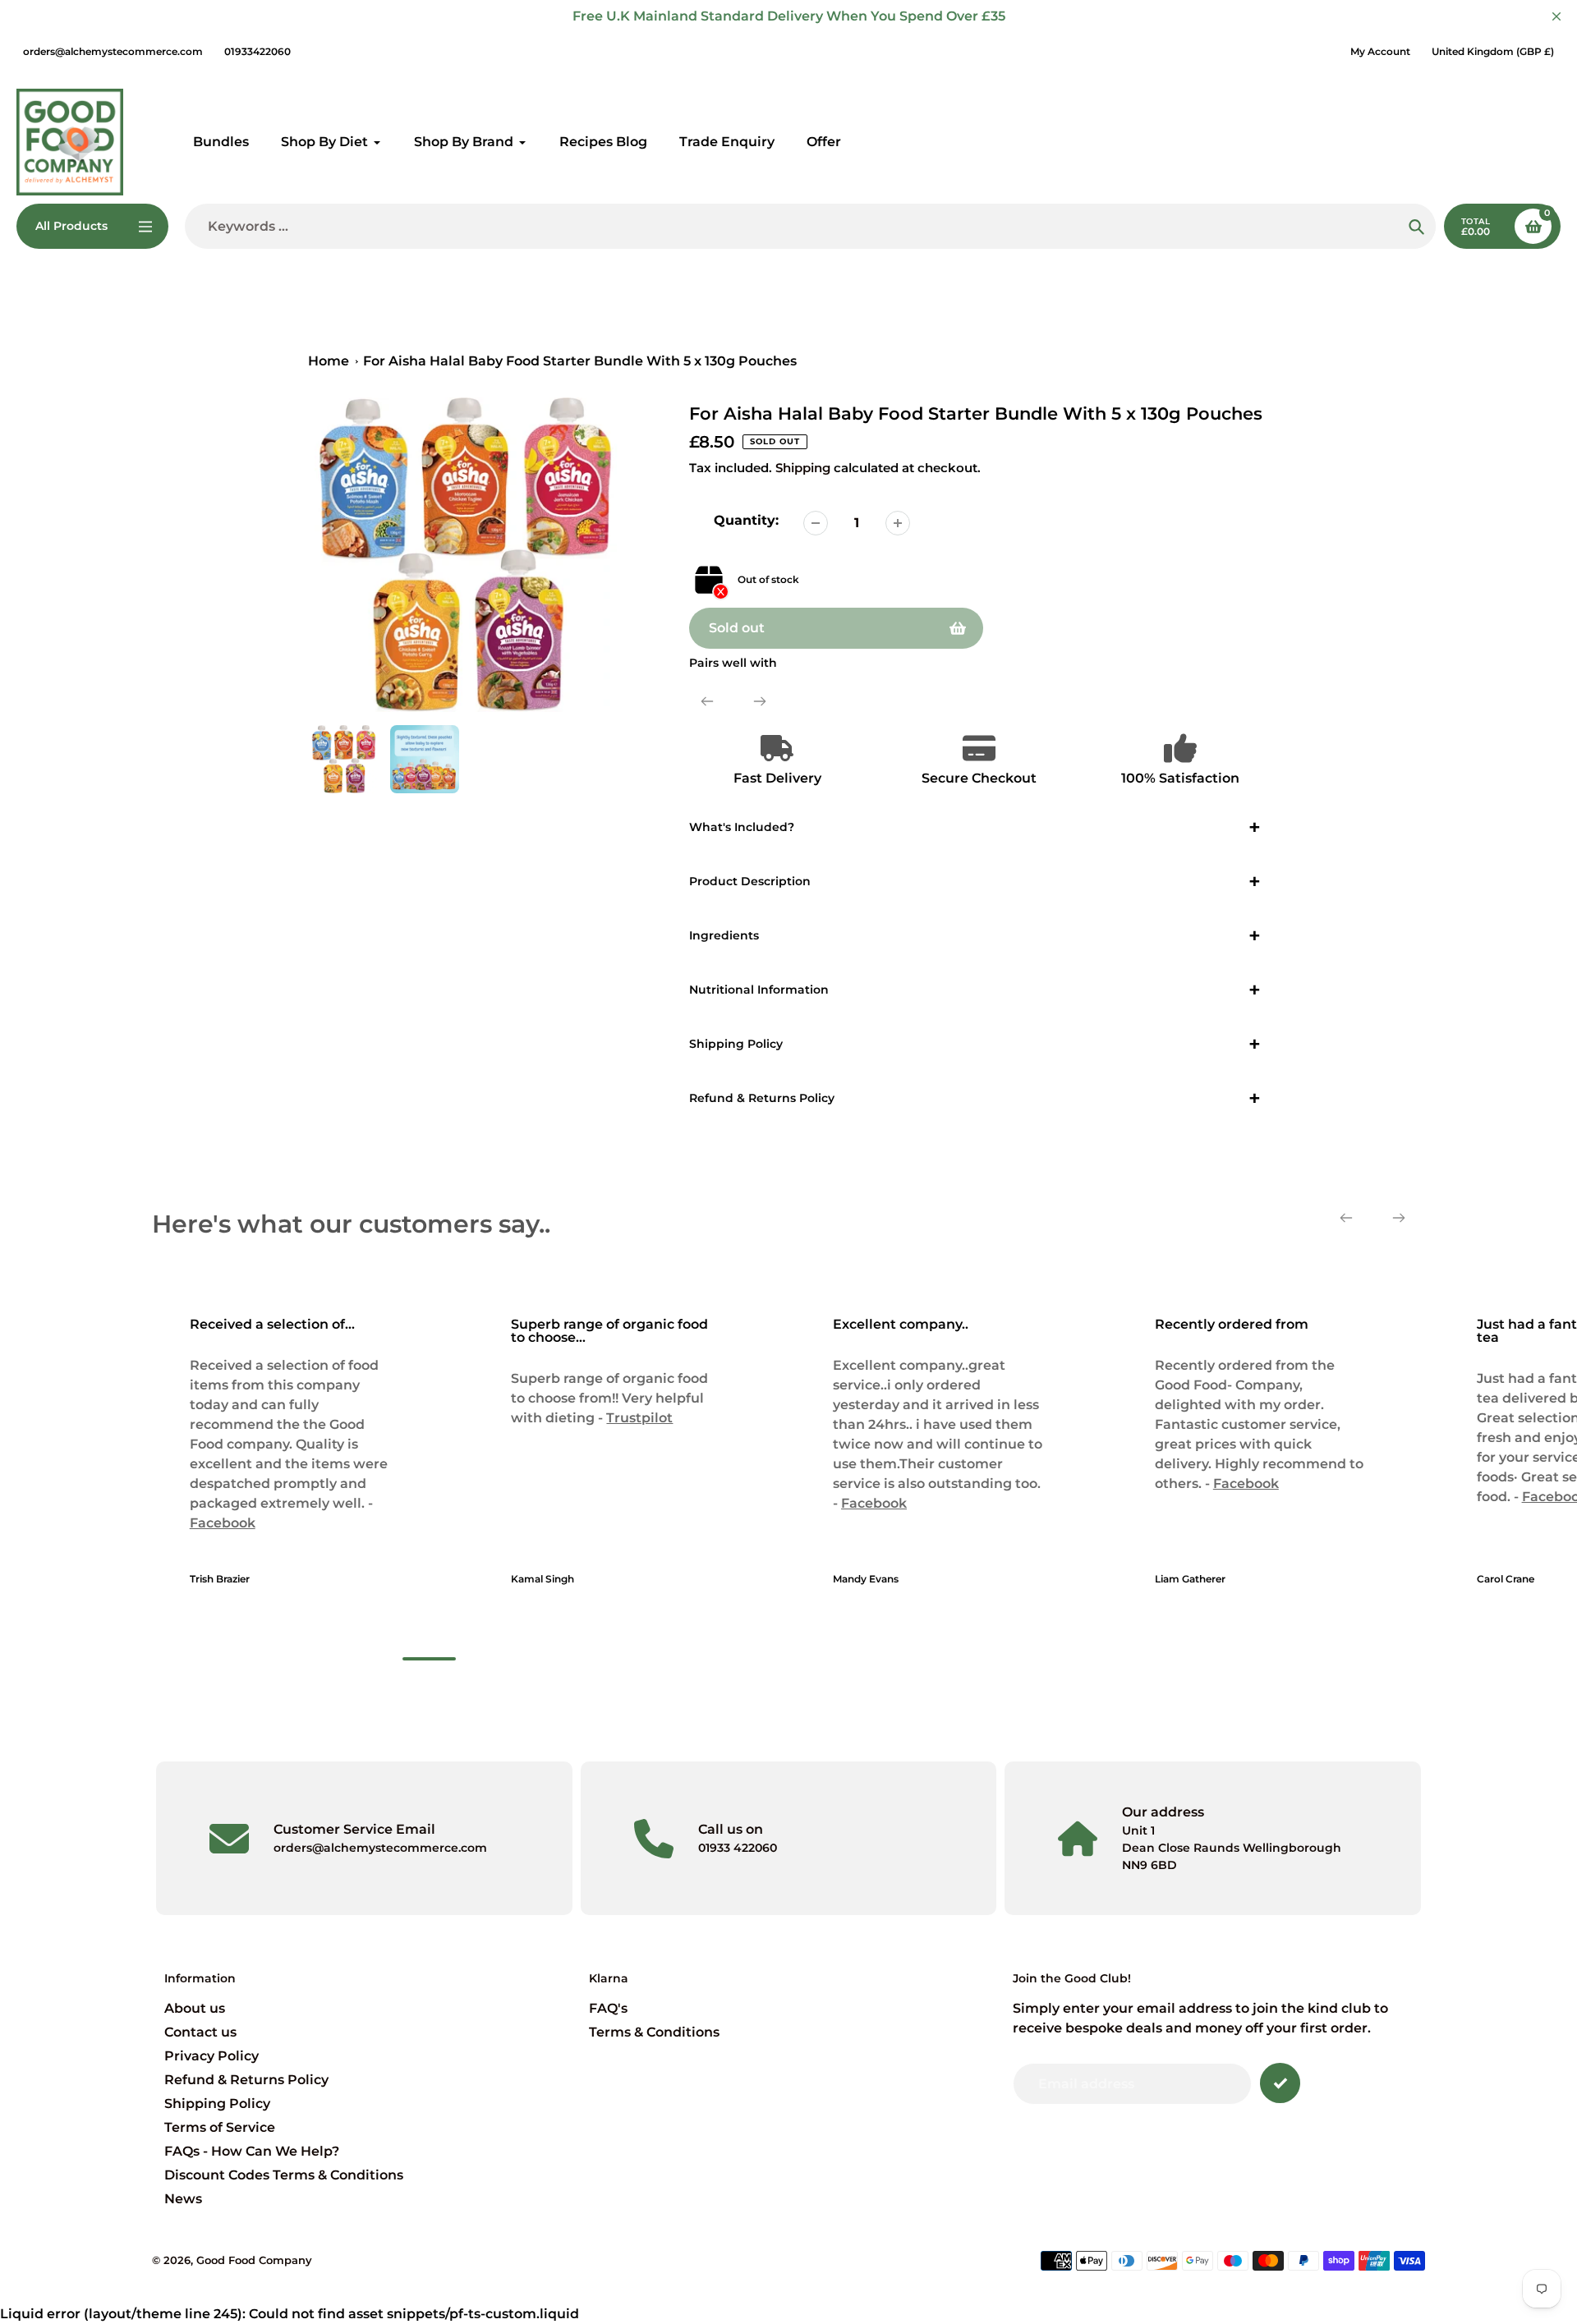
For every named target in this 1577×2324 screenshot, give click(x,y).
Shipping (802, 467)
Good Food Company (254, 2260)
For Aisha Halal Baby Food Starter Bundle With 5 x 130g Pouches (580, 361)
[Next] (760, 701)
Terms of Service (219, 2127)
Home (328, 361)
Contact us (200, 2032)
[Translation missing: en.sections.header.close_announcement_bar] (1556, 16)
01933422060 (257, 51)
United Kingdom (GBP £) (1493, 51)
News (183, 2199)
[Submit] (1280, 2083)
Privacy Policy (211, 2056)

**Requirement:**
Lines from the one that contains "[Next] (760, 701)" through the final line of the entries must be duplicated exactly, and no other lines.

**Final answer:**
[Next] (760, 701)
Terms of Service (219, 2127)
Home (328, 361)
Contact us (200, 2032)
[Translation missing: en.sections.header.close_announcement_bar] (1556, 16)
01933422060 (257, 51)
United Kingdom (GBP £) (1493, 51)
News (183, 2199)
[Submit] (1280, 2083)
Privacy Policy (211, 2056)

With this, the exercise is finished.